Top of SUPPLIED RECORDS

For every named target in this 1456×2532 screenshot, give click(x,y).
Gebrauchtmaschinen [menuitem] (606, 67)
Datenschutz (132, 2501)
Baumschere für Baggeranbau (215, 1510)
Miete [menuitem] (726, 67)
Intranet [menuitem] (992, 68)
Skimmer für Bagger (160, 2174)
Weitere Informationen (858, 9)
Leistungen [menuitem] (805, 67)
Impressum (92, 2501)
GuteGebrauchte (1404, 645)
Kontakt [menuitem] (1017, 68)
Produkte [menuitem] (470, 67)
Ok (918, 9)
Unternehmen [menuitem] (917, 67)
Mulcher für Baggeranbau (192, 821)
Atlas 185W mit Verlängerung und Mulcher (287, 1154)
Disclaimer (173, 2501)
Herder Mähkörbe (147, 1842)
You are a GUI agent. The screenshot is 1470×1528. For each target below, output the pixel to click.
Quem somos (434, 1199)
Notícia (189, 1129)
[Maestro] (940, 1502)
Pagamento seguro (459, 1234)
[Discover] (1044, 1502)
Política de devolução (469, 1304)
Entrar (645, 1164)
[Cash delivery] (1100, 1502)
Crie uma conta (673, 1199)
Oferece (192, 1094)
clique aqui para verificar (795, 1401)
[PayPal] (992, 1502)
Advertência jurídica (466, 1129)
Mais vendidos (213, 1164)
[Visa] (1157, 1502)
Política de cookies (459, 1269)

Bottom of SUPPLIED RECORDS

* WORK REQUEST: Your answer should consist solely of the lines above from the line with "Skimmer für Bagger (160, 2174)" to the line with "Herder Mähkörbe (147, 1842)", both included, reproduced exactly.

* EXPECTED OUTPUT:
Skimmer für Bagger (160, 2174)
Weitere Informationen (858, 9)
Leistungen [menuitem] (805, 67)
Impressum (92, 2501)
GuteGebrauchte (1404, 645)
Kontakt [menuitem] (1017, 68)
Produkte [menuitem] (470, 67)
Ok (918, 9)
Unternehmen [menuitem] (917, 67)
Mulcher für Baggeranbau (192, 821)
Atlas 185W mit Verlängerung und Mulcher (287, 1154)
Disclaimer (173, 2501)
Herder Mähkörbe (147, 1842)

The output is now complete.